Энца расстегнула висевшую на шее цепочку, сняла с нее медальон с Сердцем Иисусовым, поцеловала его и положила на могилу Стеллы.
– Нам пора, – сказал Марко. – Опоздаем на поезд.
Марко взял дочь под руку и повел ее с кладбища.
Нерина осторожно спускалась по горной дороге, и старая повозка подпрыгивала на ухабах Пассо Персолана. Дожди смыли гравий, изрыли землю, оставив полосы грязи цвета корицы. Энца часто вспоминала именно этот оттенок и, когда шила, часто выбирала такой же насыщенный, красновато-коричневый тон шерсти или бархата – цвет, который пробуждал в ней воспоминания.
Если бы только Энца знала, что в последний раз спускается с этих гор, в последний раз видит ущелье с высоты, она смотрела бы внимательней. Если бы знала, что мать в последний раз обнимает ее, она прижалась бы к ней покрепче. Если бы знала, что не увидит больше сестер и братьев, она прислушивалась бы к каждому сказанному в этот день слову.
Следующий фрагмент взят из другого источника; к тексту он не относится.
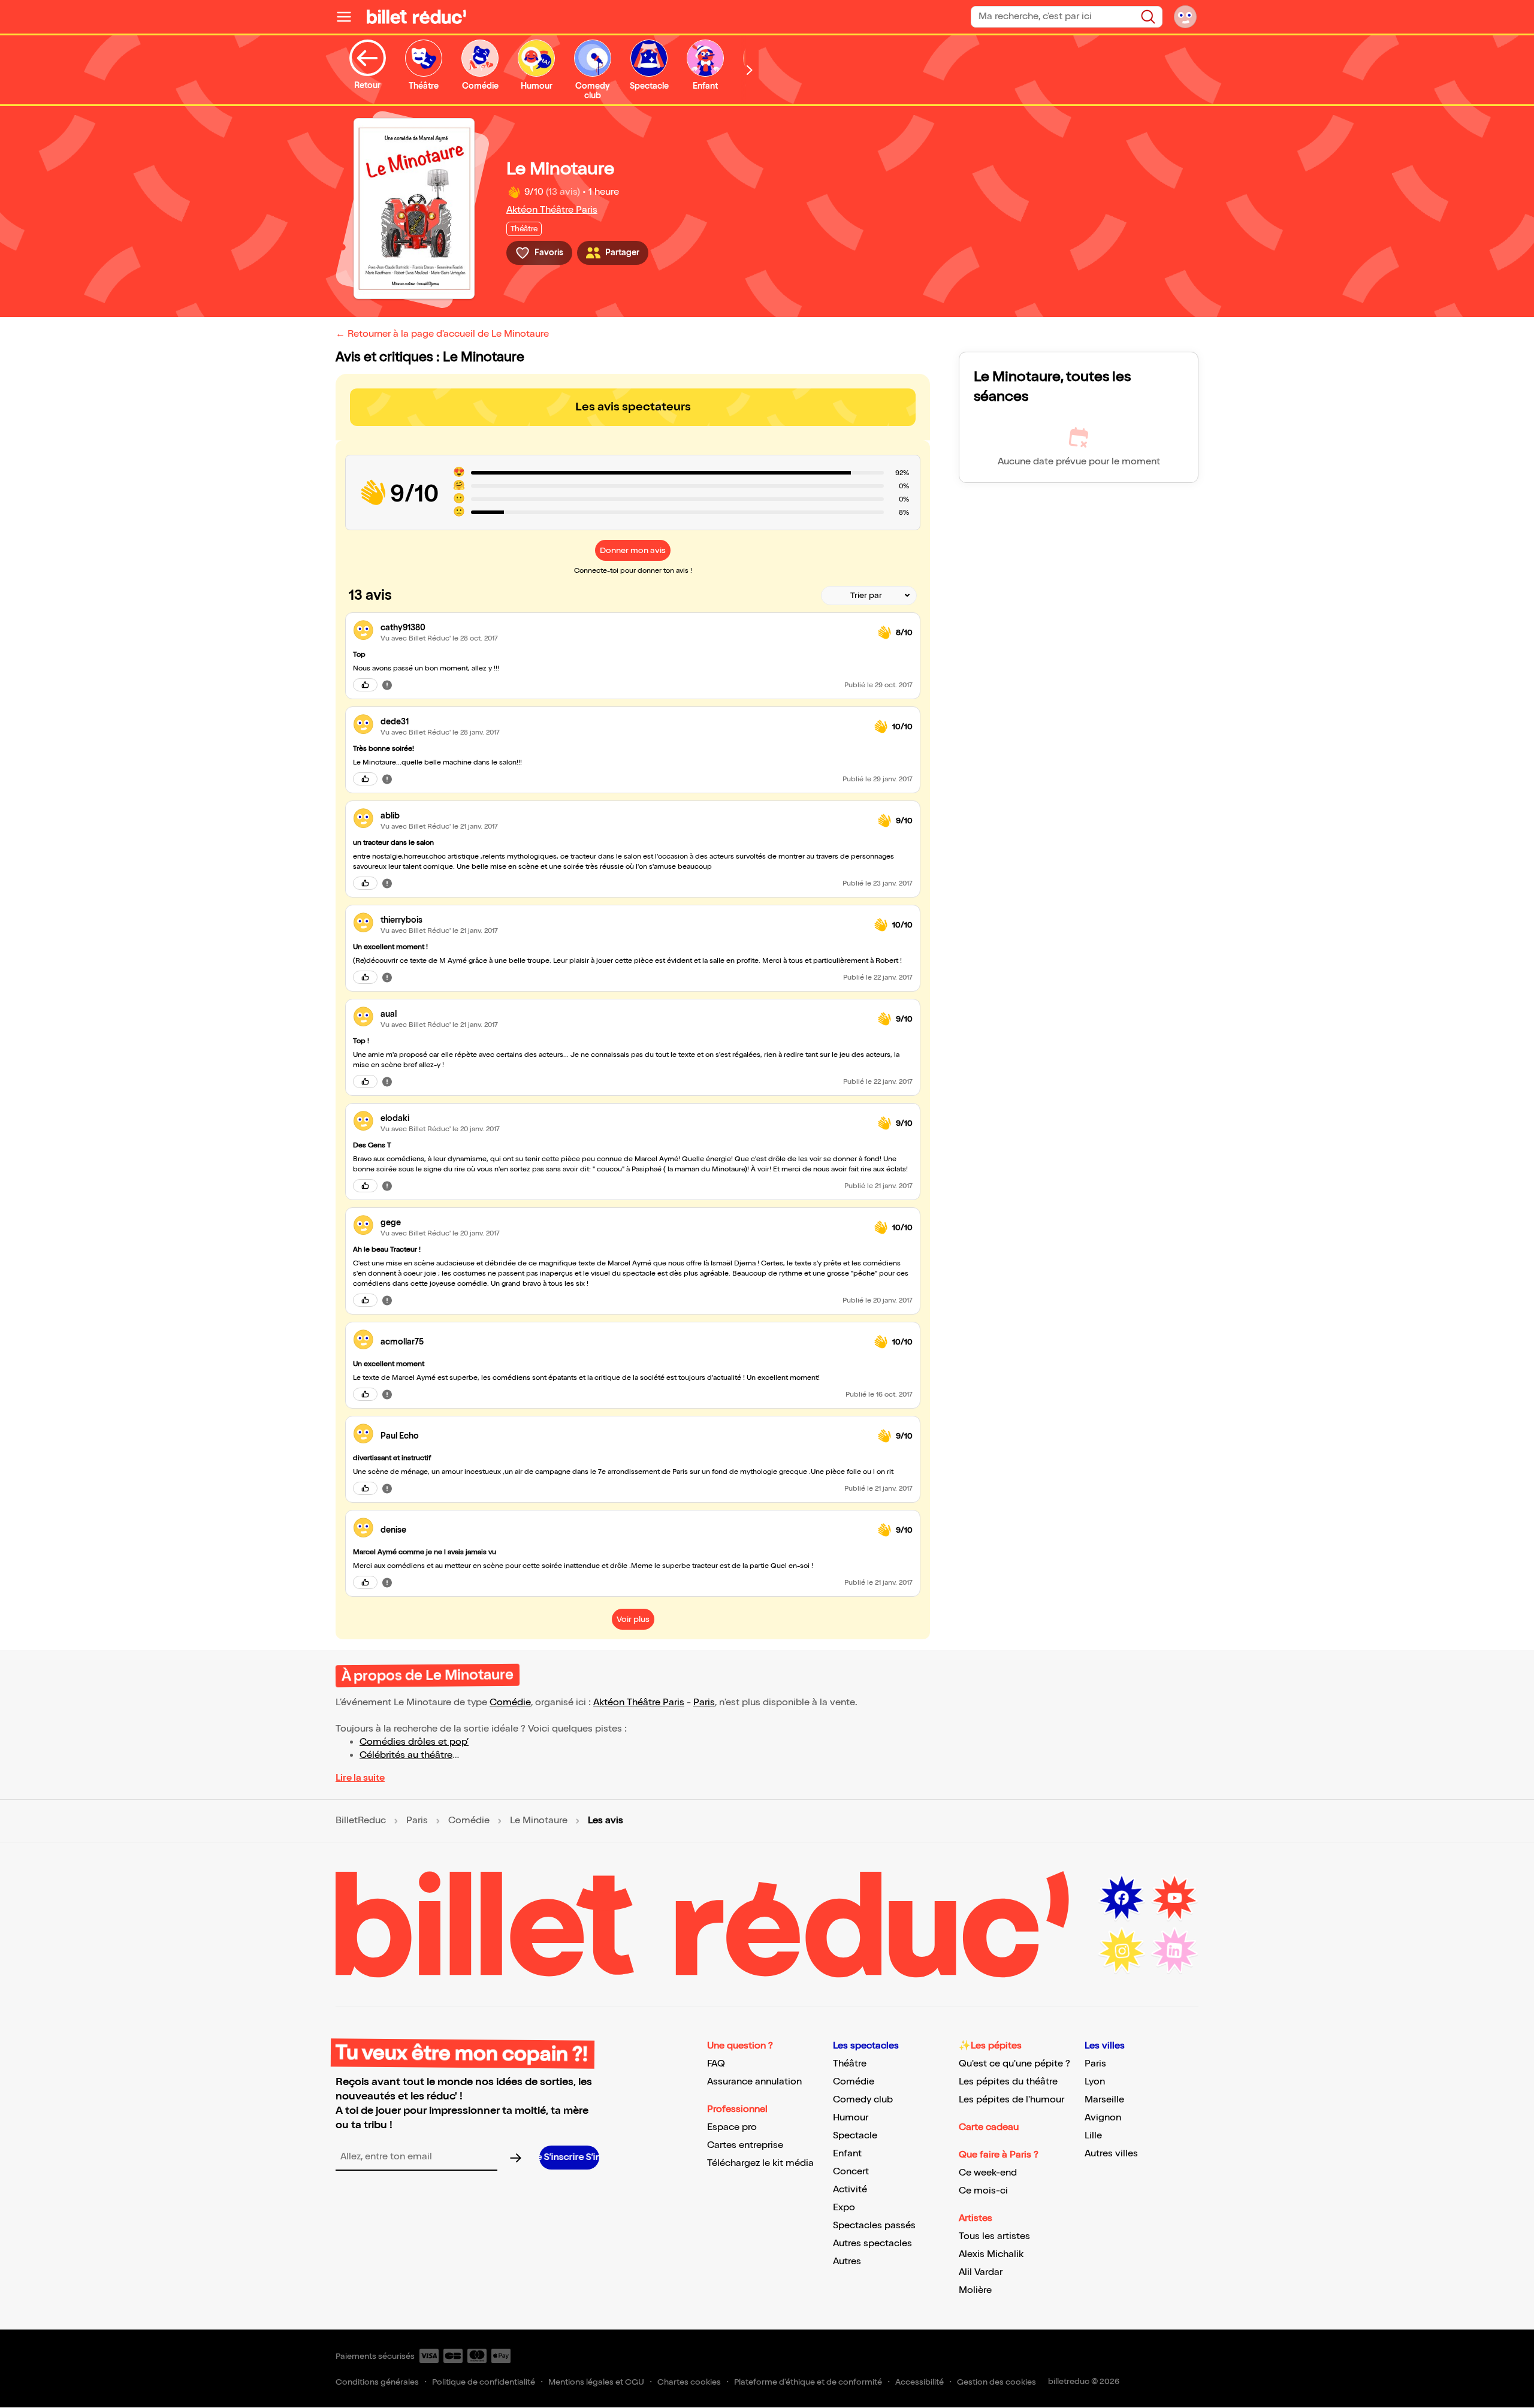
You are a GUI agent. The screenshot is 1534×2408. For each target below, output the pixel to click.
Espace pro (732, 2127)
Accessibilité (919, 2382)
В последующие годы, каждый раз, тоскуя по утраченному семейному теплу, Энца будет воскрешать в памяти этот день, припоминать все его предзнаменования и приметы.
Энца сделала бы все по-другому. Она потратила бы отпущенное ей время на то, чтобы осознать, что одна часть ее жизни заканчивается и начинается новая эра. Она дольше удерживала бы руку Альмы, отдала бы Элиане золотую цепочку, о которой сестра так мечтала, хорошенько бы посмеялась с Витторио.
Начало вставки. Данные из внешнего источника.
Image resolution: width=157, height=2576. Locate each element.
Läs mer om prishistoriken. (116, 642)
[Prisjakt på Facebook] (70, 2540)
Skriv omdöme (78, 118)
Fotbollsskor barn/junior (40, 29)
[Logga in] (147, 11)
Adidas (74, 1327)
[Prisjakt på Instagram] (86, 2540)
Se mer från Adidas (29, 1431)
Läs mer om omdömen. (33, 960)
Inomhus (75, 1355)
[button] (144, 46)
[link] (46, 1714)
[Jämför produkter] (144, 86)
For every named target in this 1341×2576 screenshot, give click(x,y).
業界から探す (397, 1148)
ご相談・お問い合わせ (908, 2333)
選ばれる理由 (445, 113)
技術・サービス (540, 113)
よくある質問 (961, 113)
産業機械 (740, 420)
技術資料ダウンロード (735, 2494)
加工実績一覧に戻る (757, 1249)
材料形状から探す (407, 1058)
Она бы коснулась лица матери. А прежде всего – возможно, если бы она знала, что ждет впереди, – она никогда не приняла бы решение покинуть Скильпарио.
Еще Энца наверняка бы заметила, что тень от Пиццо Камино, ложившаяся на долину, в тот день была особенно угрюма. Но она не видела тени. Энца не смотрела наверх и не оглядывалась назад. Она пристально вглядывалась в дорогу. Она думала об Америке.
Вечное перо
Una Penna da Scrivere
Элегантный лайнер сошел с французской верфи – темно-синие борта, до сияния отдраенные палубы, сверкающая медь. Он красовался в открытом океане, точно изысканная парижская модница, но ниже ватерлинии судно ничем не отличалось от самых непритязательных греческих или испанских пароходов. Подвесные койки, по три на крошечную каюту, из прочной парусины, вонючей и заляпанной – следы морской болезни предыдущих пассажиров. Условия жизни на палубе для пассажиров третьего класса были убоги, удобства минимальны: каждый день пол мыли раствором аммиака и раз в сутки включали горячую воду.
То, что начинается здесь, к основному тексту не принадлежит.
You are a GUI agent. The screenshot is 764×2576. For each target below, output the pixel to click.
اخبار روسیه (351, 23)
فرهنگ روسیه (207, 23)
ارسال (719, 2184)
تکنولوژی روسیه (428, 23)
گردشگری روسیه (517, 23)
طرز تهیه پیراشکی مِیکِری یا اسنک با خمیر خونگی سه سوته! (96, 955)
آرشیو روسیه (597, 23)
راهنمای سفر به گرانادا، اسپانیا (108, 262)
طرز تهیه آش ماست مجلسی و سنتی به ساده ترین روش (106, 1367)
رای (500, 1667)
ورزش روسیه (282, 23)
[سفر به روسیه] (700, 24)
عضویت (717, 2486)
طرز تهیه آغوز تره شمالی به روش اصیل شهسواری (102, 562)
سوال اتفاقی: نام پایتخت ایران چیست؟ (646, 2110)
Столовались пассажиры третьего класса все вместе в тесном помещении. Простые дощатые столы и скамьи были привинчены к полу, иллюминаторов не было, свет давали газовые рожки, выплевывавшие кольца черной сажи. Рацион состоял из бобов, картофеля, кукурузы, вареного ячменя и серого хлеба. Один раз за девятидневный переход им дали тушеную говядину, сплошь хрящи да кости – совсем как дома!
Раз в день обитатели трюма могли подняться на палубу за порцией свежего воздуха и солнца.